** Source text **
= Ministry of Education (Venezuela) =

Government ministry of Venezuela

The Venezuelan Ministry of Popular Power for Education (Ministerio del Poder Popular para la Educación, MPPE) is the federal-level department responsible for organising the education system of Venezuela. In 2001 it was the Ministry of Education, Sport and Culture, with responsibility for Culture and Sport being assigned to separate ministries on 14 February 2005 and 6 January 2007.

== Administration ==
The Ministry itself has four sub-departments, each overseeing different areas of education. They are the Department of Primary and Secondary Education, the Department of Higher Education and Research, the Department of Special Programs in Education, and the Department of Administration and Service. The Ministry maintains strict control over the curriculum, meaning it is almost identical at every level across the country in all institutions; in 2009, even more curriculum control was given to a council that is run as part of the United Socialist Party of Venezuela, which prompted protests.

** Directions **
A) Answer these from the ministry article:
(i) What abbreviation does the article give for the ministry's Spanish name?
(ii) What was the ministry called in 2001?
(iii) How many sub-departments does the ministry have?
B) Rewrite the stretch of the ministry article from "Government ministry of" through "6 January 2007.", changing "federal-level" to "national-level".
Rely only on the ministry article for answers.

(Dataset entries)
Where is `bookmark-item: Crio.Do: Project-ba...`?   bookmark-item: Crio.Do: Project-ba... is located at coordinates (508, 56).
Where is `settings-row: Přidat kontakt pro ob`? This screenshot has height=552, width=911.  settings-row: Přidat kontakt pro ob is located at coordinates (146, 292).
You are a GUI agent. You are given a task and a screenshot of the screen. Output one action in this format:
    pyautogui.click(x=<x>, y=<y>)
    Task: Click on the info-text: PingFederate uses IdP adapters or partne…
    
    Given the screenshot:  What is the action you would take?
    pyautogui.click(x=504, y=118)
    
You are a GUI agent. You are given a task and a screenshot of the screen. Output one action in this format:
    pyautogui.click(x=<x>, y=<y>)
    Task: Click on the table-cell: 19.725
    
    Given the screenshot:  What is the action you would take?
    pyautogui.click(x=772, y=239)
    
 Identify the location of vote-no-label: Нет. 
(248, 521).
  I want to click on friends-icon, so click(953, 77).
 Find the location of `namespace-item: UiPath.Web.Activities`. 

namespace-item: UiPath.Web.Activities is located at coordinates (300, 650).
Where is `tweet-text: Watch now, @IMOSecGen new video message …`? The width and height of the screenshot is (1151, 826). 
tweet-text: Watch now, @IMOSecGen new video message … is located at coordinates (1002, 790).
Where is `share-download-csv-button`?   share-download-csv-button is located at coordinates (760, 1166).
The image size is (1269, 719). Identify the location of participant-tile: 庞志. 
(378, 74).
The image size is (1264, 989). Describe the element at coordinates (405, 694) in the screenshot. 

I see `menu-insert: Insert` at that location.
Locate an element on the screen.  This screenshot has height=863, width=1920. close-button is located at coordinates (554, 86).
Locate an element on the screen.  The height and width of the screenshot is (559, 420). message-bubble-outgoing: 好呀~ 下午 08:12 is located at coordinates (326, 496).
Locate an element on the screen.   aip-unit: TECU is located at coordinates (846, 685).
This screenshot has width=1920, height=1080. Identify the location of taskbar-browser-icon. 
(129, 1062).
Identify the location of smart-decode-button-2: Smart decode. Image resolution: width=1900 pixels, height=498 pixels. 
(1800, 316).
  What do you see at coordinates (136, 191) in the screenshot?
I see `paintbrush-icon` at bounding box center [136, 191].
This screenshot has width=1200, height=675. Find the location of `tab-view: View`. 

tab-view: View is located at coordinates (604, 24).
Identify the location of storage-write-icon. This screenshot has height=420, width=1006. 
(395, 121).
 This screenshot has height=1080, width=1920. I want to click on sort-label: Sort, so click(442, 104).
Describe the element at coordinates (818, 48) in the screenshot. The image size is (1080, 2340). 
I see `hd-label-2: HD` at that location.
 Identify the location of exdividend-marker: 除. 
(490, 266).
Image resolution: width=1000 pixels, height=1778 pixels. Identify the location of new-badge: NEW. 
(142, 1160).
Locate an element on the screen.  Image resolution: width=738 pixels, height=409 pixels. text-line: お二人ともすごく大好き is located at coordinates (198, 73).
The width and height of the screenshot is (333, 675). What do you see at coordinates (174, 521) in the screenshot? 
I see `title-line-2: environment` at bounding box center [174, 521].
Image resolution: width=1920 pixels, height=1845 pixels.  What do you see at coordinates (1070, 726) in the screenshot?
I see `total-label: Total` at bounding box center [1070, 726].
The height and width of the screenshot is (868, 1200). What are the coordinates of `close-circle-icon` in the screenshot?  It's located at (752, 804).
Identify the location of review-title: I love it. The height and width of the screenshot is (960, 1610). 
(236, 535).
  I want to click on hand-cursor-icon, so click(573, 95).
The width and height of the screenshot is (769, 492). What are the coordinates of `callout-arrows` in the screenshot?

** Results for each task **
A)
(i) MPPE
(ii) The Ministry of Education, Sport and Culture
(iii) Four

B)
Government ministry of Venezuela

The Venezuelan Ministry of Popular Power for Education (Ministerio del Poder Popular para la Educación, MPPE) is the national-level department responsible for organising the education system of Venezuela. In 2001 it was the Ministry of Education, Sport and Culture, with responsibility for Culture and Sport being assigned to separate ministries on 14 February 2005 and 6 January 2007.